Add estimated hit ratio to Memoize in EXPLAIN to explain cost adjustment

Поиск
Список
Период
Сортировка
От Lukas Fittl
Тема Add estimated hit ratio to Memoize in EXPLAIN to explain cost adjustment
Дата
Msg-id CAP53Pky29GWAVVk3oBgKBDqhND0BRBN6yTPeguV_qSivFL5N_g@mail.gmail.com
обсуждение исходный текст
Ответы Re: Add estimated hit ratio to Memoize in EXPLAIN to explain cost adjustment  (David Rowley <dgrowleyml@gmail.com>)
Список pgsql-hackers
Hi,

I was debugging a planner problem on Postgres 14.4 the other day - and the involved "bad" plan was including Memoize - though I don't necessarily think that Memoize is to blame (and this isn't any of the problems recently fixed in Memoize costing).
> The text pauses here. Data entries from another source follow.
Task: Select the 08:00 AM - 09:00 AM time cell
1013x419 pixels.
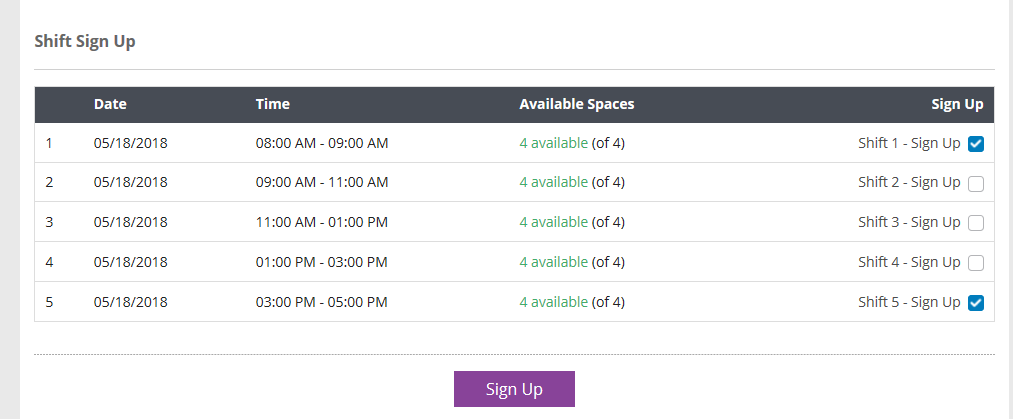Action: (x=322, y=143)
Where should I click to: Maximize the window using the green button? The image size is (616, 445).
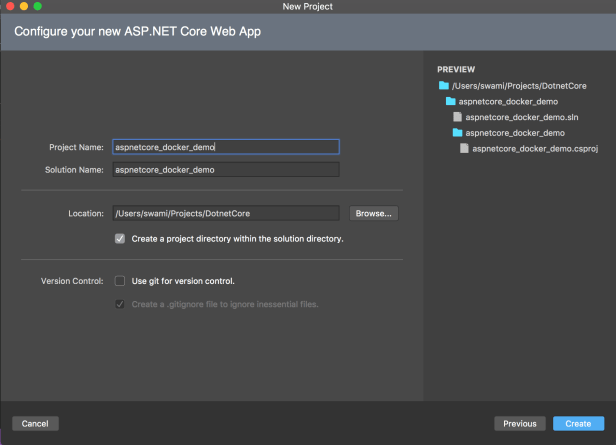pos(37,6)
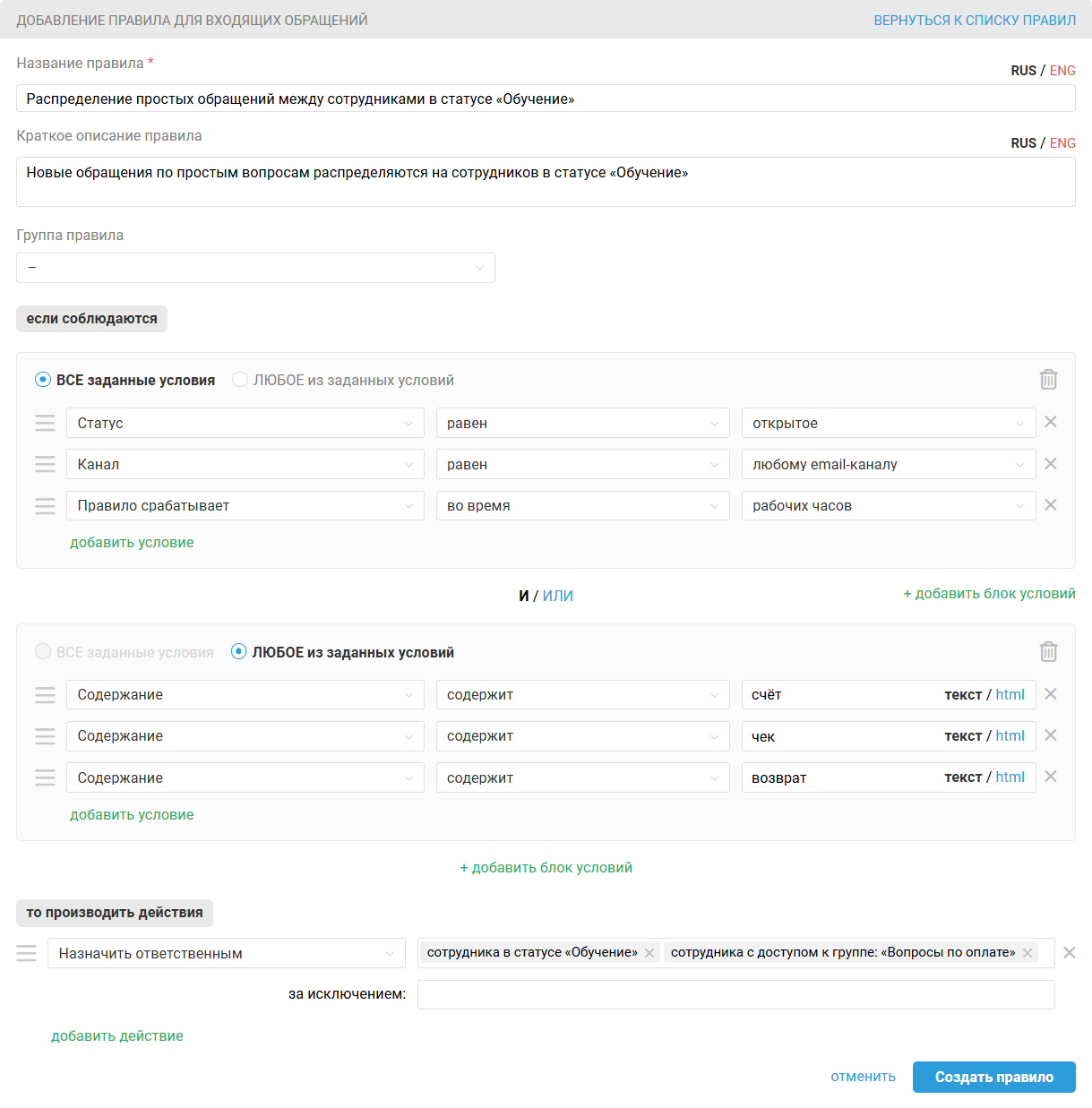The height and width of the screenshot is (1108, 1092).
Task: Delete the first conditions block via trash icon
Action: click(x=1048, y=380)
However, what I noticed whilst trying different ways to fix the plan, is that the Memoize output was a bit hard to reason about - especially since the plan involving Memoize was expensive to run, and so I was mostly running EXPLAIN without ANALYZE to look at the costing.

Here is an example of the output I was looking at:

     ->  Nested Loop  (cost=1.00..971672.56 rows=119623 width=0)
           ->  Index Only Scan using table1_idx on table1  (cost=0.43..372676.50 rows=23553966 width=8)
           ->  Memoize  (cost=0.57..0.61 rows=1 width=8)
                 Cache Key: table1.table2_id
                 Cache Mode: logical
                 ->  Index Scan using table2_idx on table2  (cost=0.56..0.60 rows=1 width=8)
                       Index Cond: (id = table1.table2_id)
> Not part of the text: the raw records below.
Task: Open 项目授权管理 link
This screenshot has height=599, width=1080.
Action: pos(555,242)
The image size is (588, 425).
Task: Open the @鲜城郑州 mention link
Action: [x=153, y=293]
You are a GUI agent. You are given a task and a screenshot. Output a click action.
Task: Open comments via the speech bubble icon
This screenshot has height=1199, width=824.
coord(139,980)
The other plan I was comparing with (that I wanted the planner to choose instead), had a total cost of 1,451,807.35 -- and so I was trying to figure out why the Nested Loop was costed as 971,672.56.
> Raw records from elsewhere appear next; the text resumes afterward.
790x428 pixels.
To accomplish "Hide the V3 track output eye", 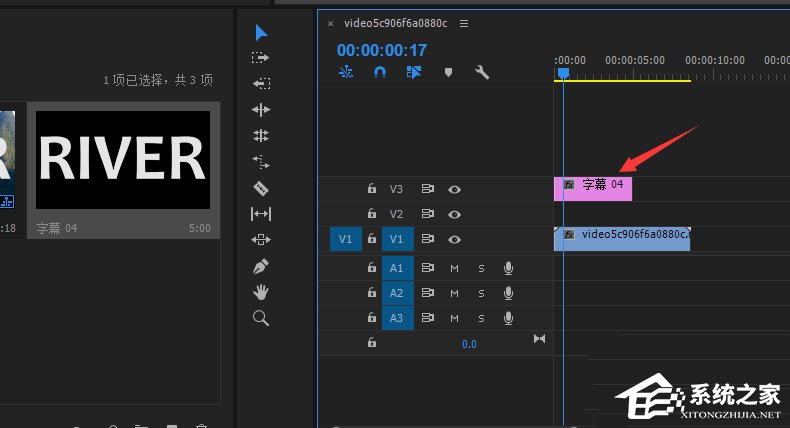I will [x=455, y=188].
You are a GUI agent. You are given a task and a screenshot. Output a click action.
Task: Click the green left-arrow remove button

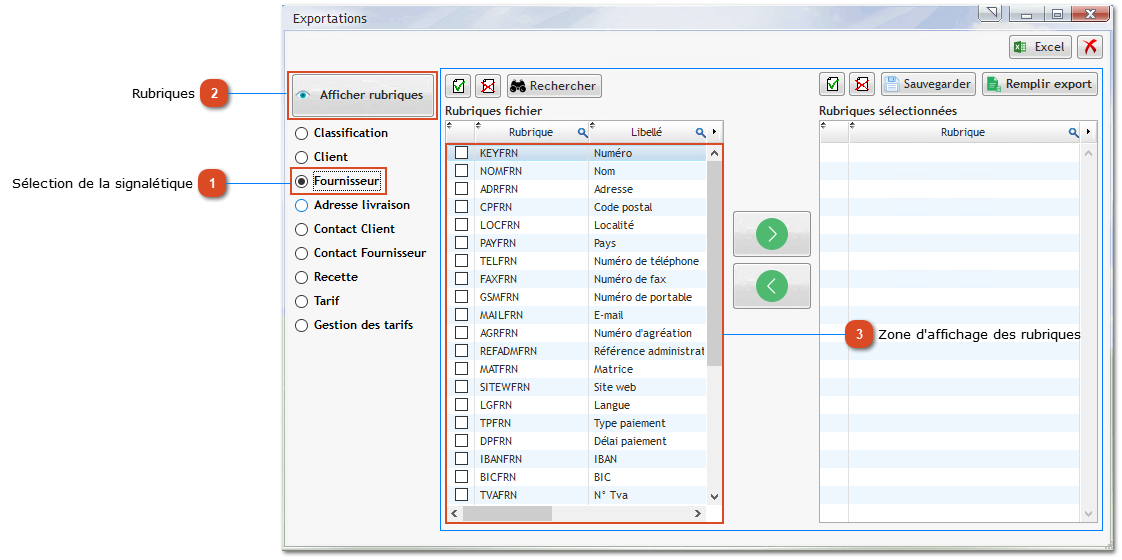click(771, 286)
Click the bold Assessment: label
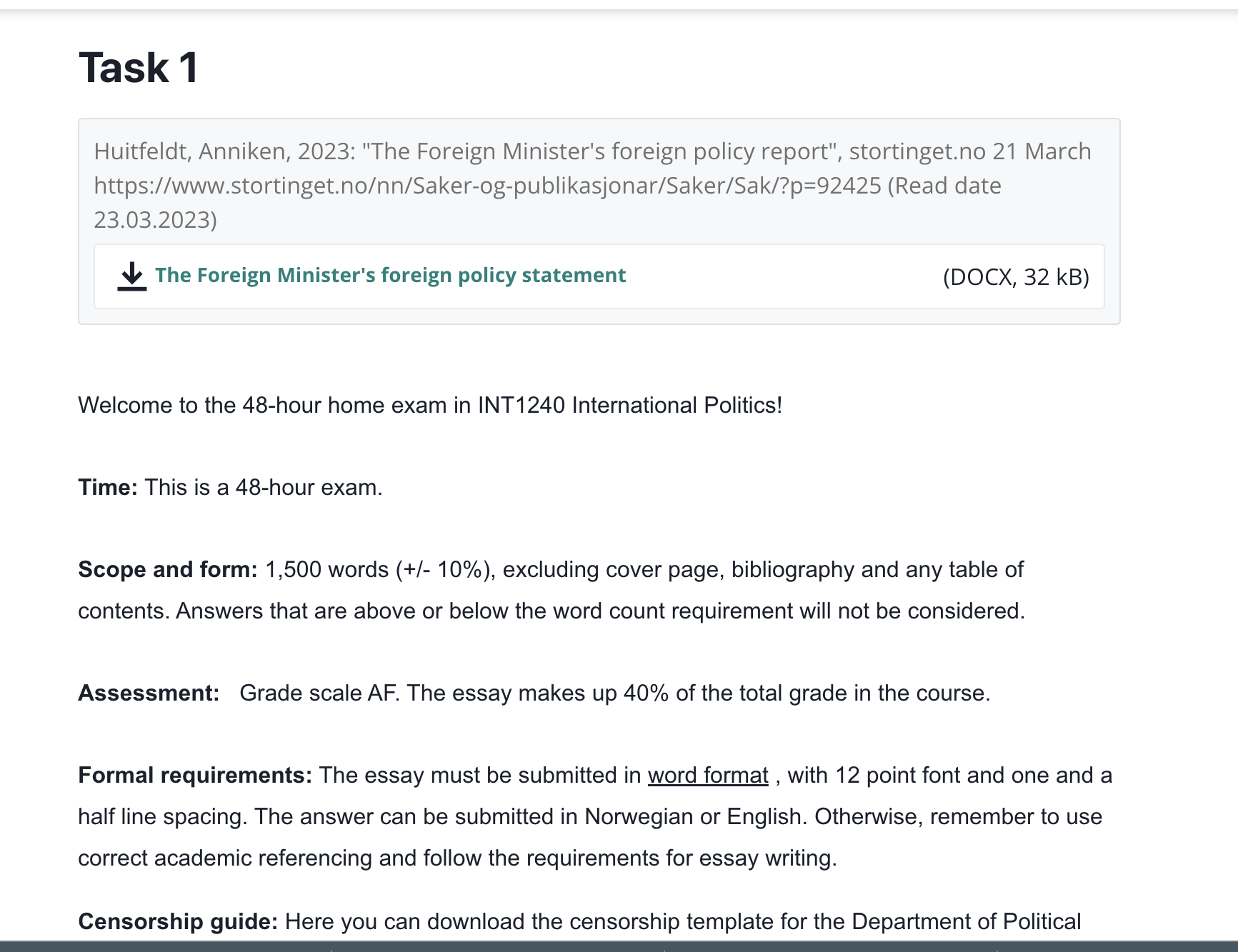1238x952 pixels. (x=149, y=693)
Simple math makes me expect the Nested Loop should roughly have a total cost of14,740,595.76 here (372,676.50 + 23,553,966 * 0.61), ignoring a lot of the smaller costs. Thus, in this example, it appears Memoize made the plan cost significantly cheaper (roughly 6% of the regular cost).

Essentially this comes down to the "cost reduction" performed by Memoize only being implicitly visible in the Nested Loop's total cost - and with nothing useful on the Memoize node itself - since the rescan costs are not shown.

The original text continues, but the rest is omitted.